WORK ITEM ▸
Output the line containing "1456x830 pixels." and each line after it through the end of the data, exactly as written, with pictures left out.

DATASET RECORDS ▸
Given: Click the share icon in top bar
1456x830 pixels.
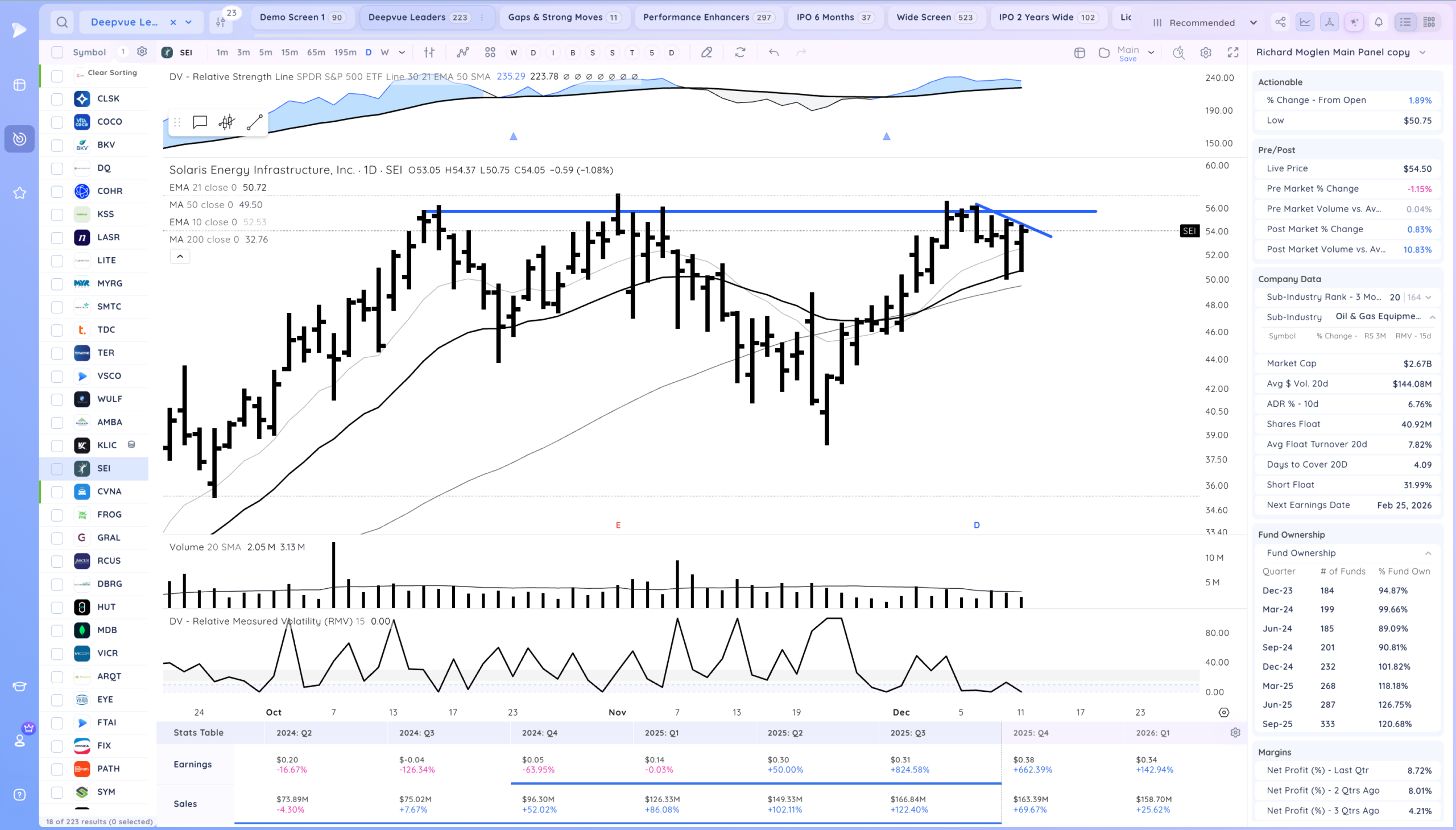Looking at the screenshot, I should point(1280,22).
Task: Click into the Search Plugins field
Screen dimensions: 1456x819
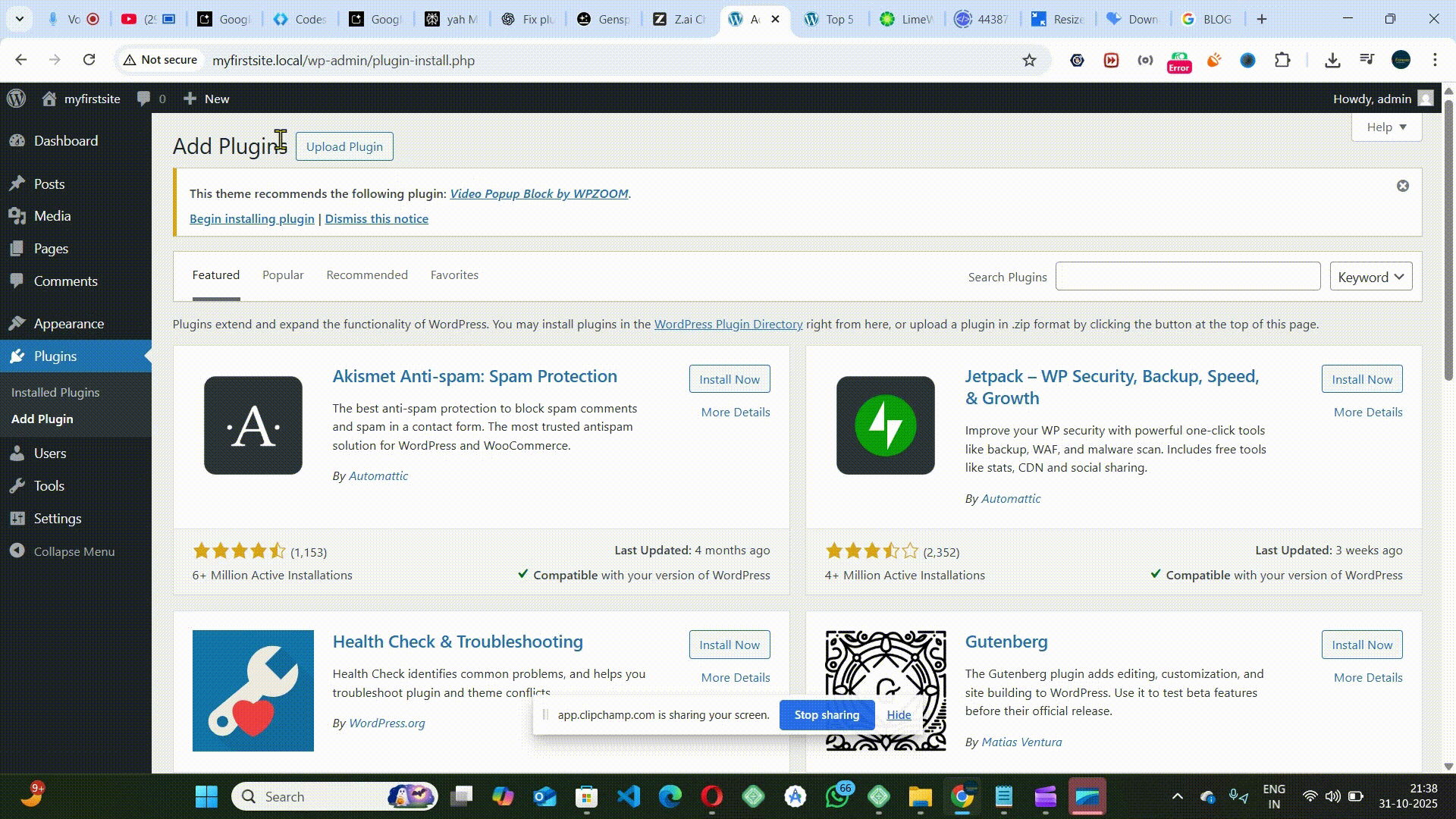Action: click(1188, 277)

RESPONSE BELOW ▸
1456x830 pixels.
Looking at the screenshot, I should point(1280,22).
Task: Click into the Search Plugins field
Screen dimensions: 1456x819
Action: click(1188, 277)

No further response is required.